(Stored items)
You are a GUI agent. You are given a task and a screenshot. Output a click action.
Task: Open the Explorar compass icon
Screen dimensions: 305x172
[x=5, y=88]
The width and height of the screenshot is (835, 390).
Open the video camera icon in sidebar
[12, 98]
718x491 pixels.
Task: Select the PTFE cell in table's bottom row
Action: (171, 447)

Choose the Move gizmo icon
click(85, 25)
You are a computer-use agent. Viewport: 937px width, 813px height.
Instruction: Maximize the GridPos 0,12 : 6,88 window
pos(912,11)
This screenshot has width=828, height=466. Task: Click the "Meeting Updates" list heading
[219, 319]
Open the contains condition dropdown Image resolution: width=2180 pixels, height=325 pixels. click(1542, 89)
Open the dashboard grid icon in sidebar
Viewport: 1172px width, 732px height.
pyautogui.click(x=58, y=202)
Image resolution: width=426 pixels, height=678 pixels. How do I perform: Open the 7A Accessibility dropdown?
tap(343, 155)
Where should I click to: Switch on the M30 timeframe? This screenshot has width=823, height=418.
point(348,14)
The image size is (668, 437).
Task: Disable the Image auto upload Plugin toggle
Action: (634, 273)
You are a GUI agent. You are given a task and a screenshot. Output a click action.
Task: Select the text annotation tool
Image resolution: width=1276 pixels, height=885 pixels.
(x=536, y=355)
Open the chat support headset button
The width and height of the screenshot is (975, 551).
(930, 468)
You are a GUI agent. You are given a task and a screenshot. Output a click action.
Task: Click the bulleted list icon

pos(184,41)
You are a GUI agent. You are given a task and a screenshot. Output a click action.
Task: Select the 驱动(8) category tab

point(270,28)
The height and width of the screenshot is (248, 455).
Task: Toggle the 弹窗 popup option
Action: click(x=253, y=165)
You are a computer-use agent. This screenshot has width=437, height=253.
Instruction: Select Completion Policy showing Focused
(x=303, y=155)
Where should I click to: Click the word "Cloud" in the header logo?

◆ **Prompt**: All of the entries must be printed again exactly as given.

◆ **Task response**:
You are a GUI agent. You are given a task and a screenshot. Output a click action.
Task: Open the Explorar compass icon
Screen dimensions: 305x172
[x=5, y=88]
The width and height of the screenshot is (835, 390).
Open the video camera icon in sidebar
[12, 98]
718x491 pixels.
Task: Select the PTFE cell in table's bottom row
Action: (171, 447)

Choose the Move gizmo icon
click(85, 25)
You are a computer-use agent. Viewport: 937px width, 813px height.
Instruction: Maximize the GridPos 0,12 : 6,88 window
pos(912,11)
This screenshot has width=828, height=466. Task: Click the "Meeting Updates" list heading
[219, 319]
Open the contains condition dropdown Image resolution: width=2180 pixels, height=325 pixels. click(1542, 89)
Open the dashboard grid icon in sidebar
Viewport: 1172px width, 732px height.
pyautogui.click(x=58, y=202)
Image resolution: width=426 pixels, height=678 pixels. How do I perform: Open the 7A Accessibility dropdown?
tap(343, 155)
Where should I click to: Switch on the M30 timeframe? This screenshot has width=823, height=418.
point(348,14)
The image size is (668, 437).
Task: Disable the Image auto upload Plugin toggle
Action: (634, 273)
You are a GUI agent. You are given a task and a screenshot. Output a click action.
Task: Select the text annotation tool
Image resolution: width=1276 pixels, height=885 pixels.
(x=536, y=355)
Open the chat support headset button
The width and height of the screenshot is (975, 551).
(930, 468)
You are a GUI agent. You are given a task and a screenshot. Output a click action.
Task: Click the bulleted list icon

pos(184,41)
You are a GUI agent. You are given a task and a screenshot. Output a click action.
Task: Select the 驱动(8) category tab

point(270,28)
The height and width of the screenshot is (248, 455).
Task: Toggle the 弹窗 popup option
Action: click(x=253, y=165)
You are a computer-use agent. This screenshot has width=437, height=253.
Instruction: Select Completion Policy showing Focused
(x=303, y=155)
Where should I click to: Click the word "Cloud" in the header logo?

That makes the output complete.